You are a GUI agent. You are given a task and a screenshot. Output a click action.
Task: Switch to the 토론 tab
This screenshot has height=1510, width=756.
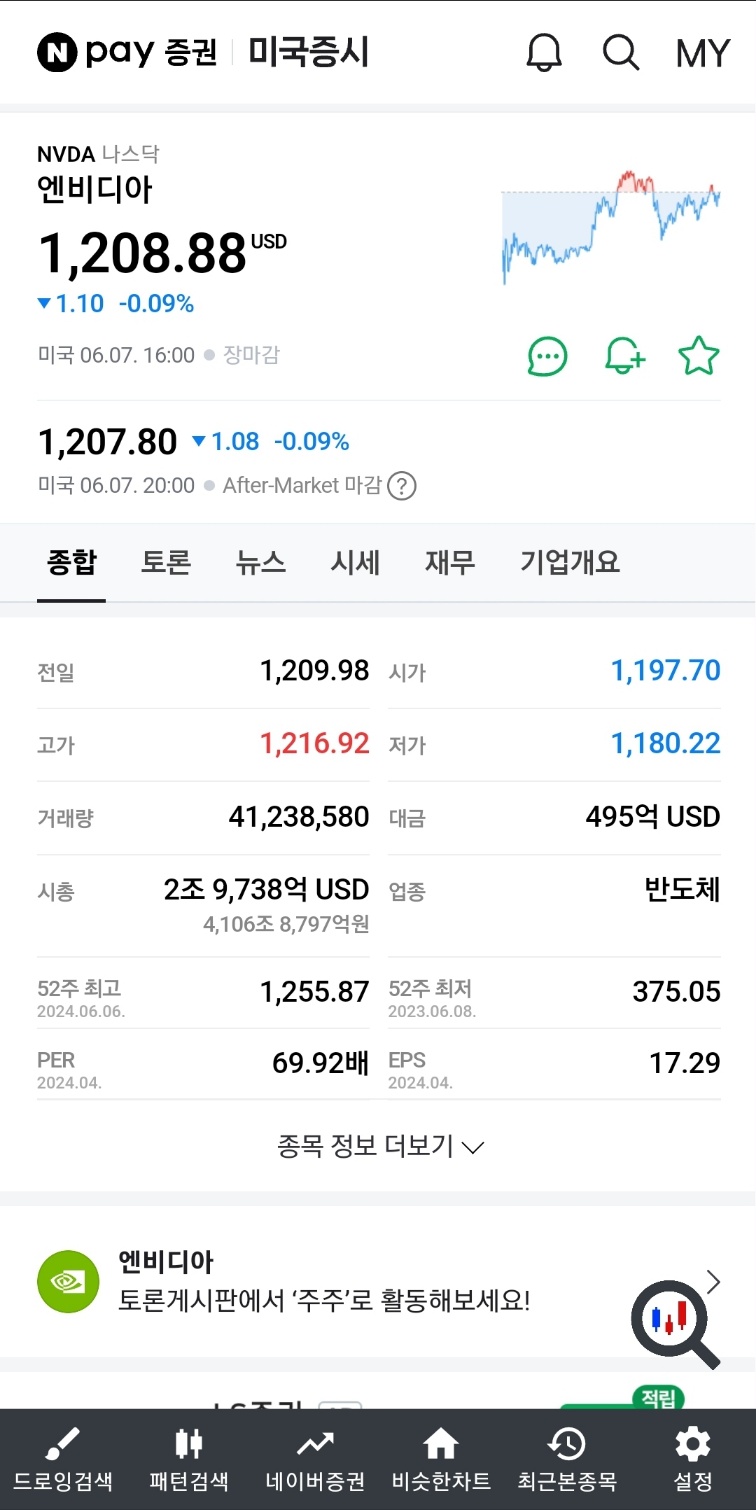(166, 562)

--

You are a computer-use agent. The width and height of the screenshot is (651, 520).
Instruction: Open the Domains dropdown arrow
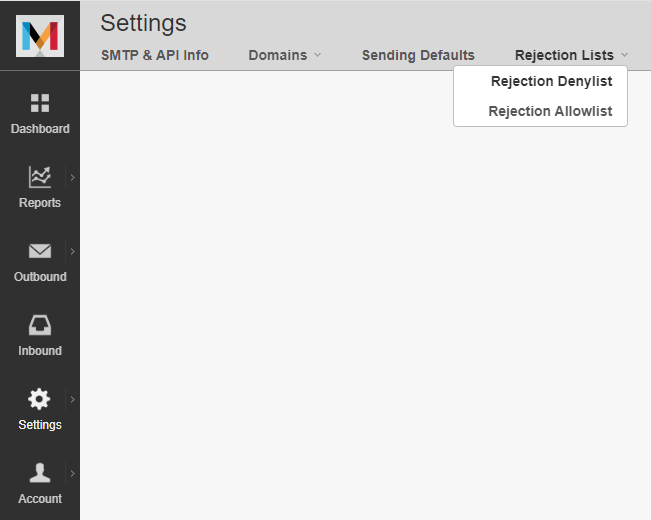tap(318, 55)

**The task**
The answer must consist of every line above that holds the string "agent", copied exactly.

**Answer box**
You are a GUI agent. You are given a task and a screenshot. Output a click action.
You are a computer-use agent. The width and height of the screenshot is (651, 520).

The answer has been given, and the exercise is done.